## Begin

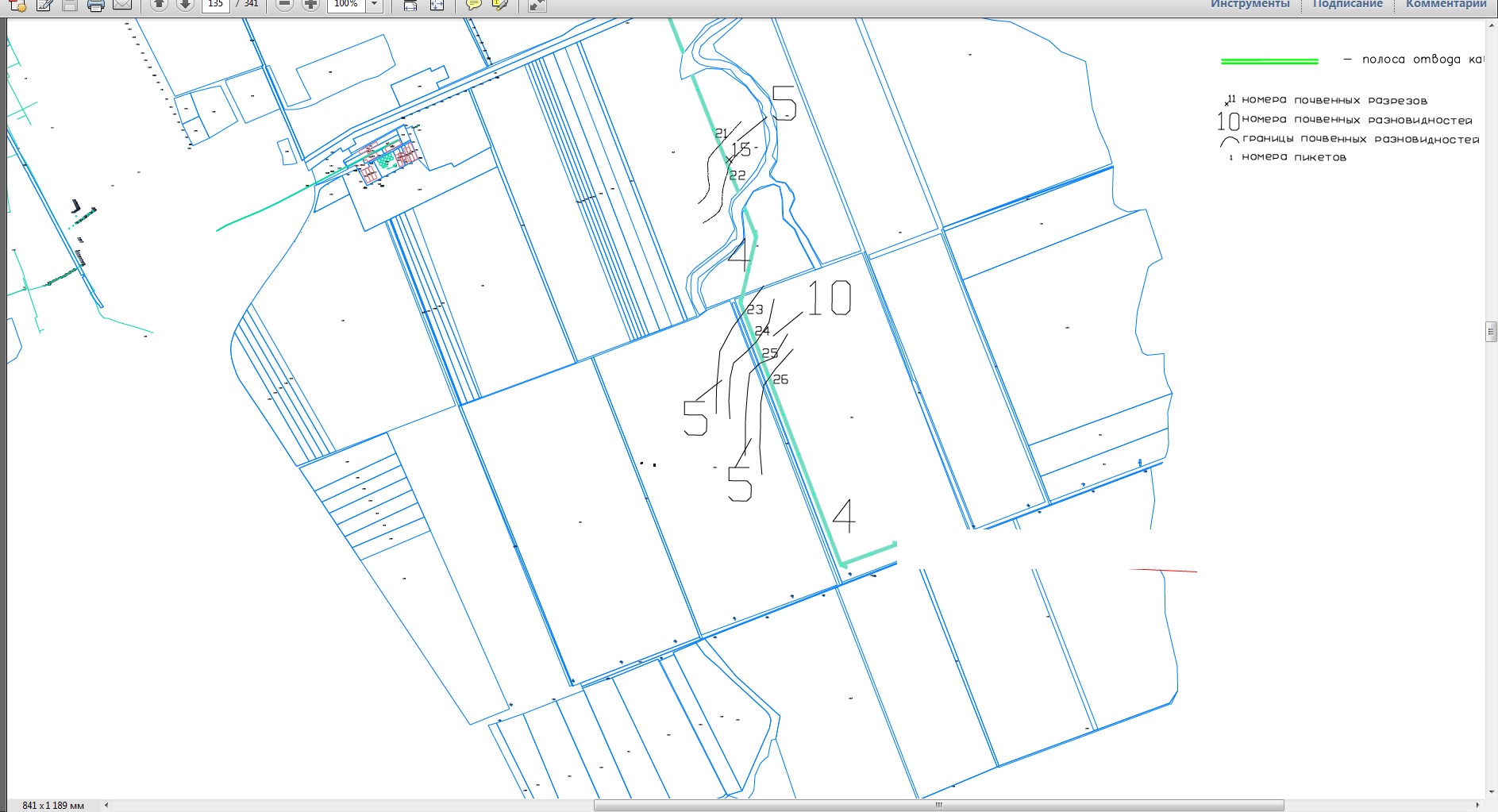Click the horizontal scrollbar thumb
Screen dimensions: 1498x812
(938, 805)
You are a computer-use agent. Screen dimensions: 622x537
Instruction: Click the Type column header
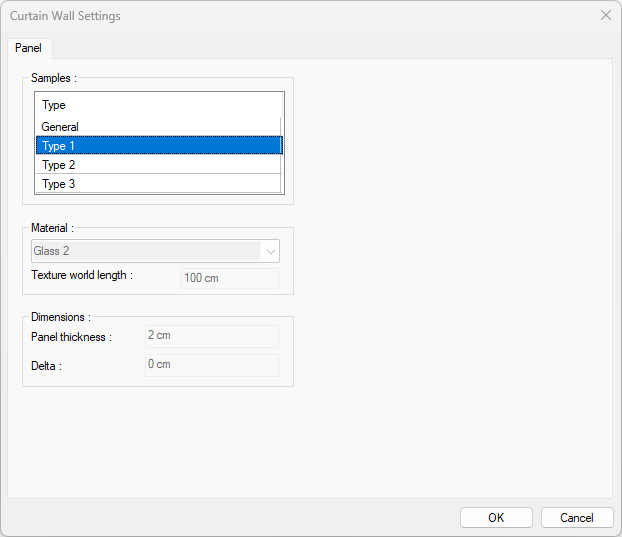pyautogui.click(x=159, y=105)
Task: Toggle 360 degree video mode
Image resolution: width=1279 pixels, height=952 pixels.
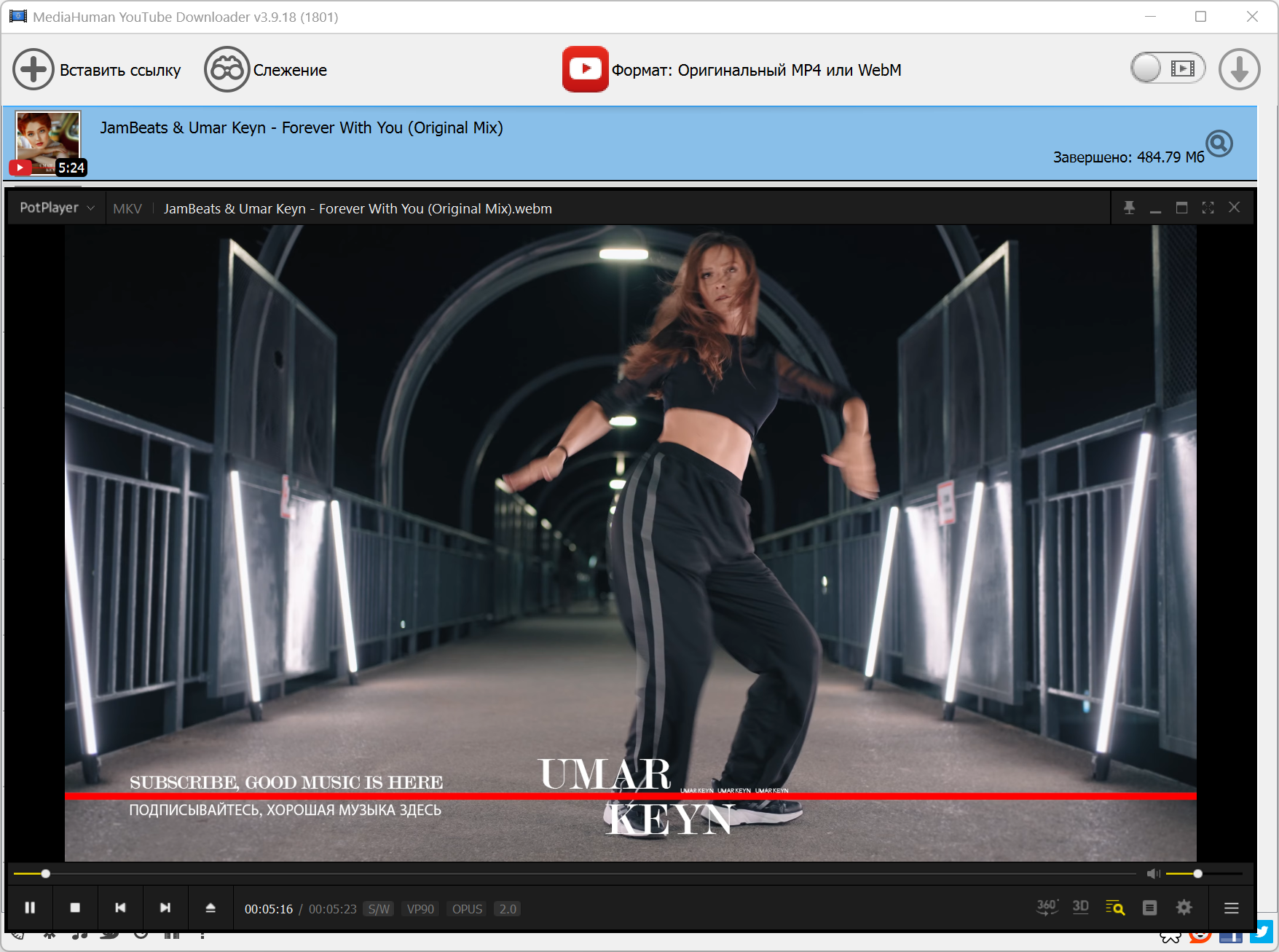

## End

• _AIM_: Rewrite all the entries with "column header" replaced by "column heading" and everything else left as is. Leave the pictures out.

• _RESULT OF THE TASK_:
Click the horizontal scrollbar thumb
Screen dimensions: 1498x812
(938, 805)
You are a computer-use agent. Screen dimensions: 622x537
Instruction: Click the Type column heading
pyautogui.click(x=159, y=105)
Task: Toggle 360 degree video mode
Image resolution: width=1279 pixels, height=952 pixels.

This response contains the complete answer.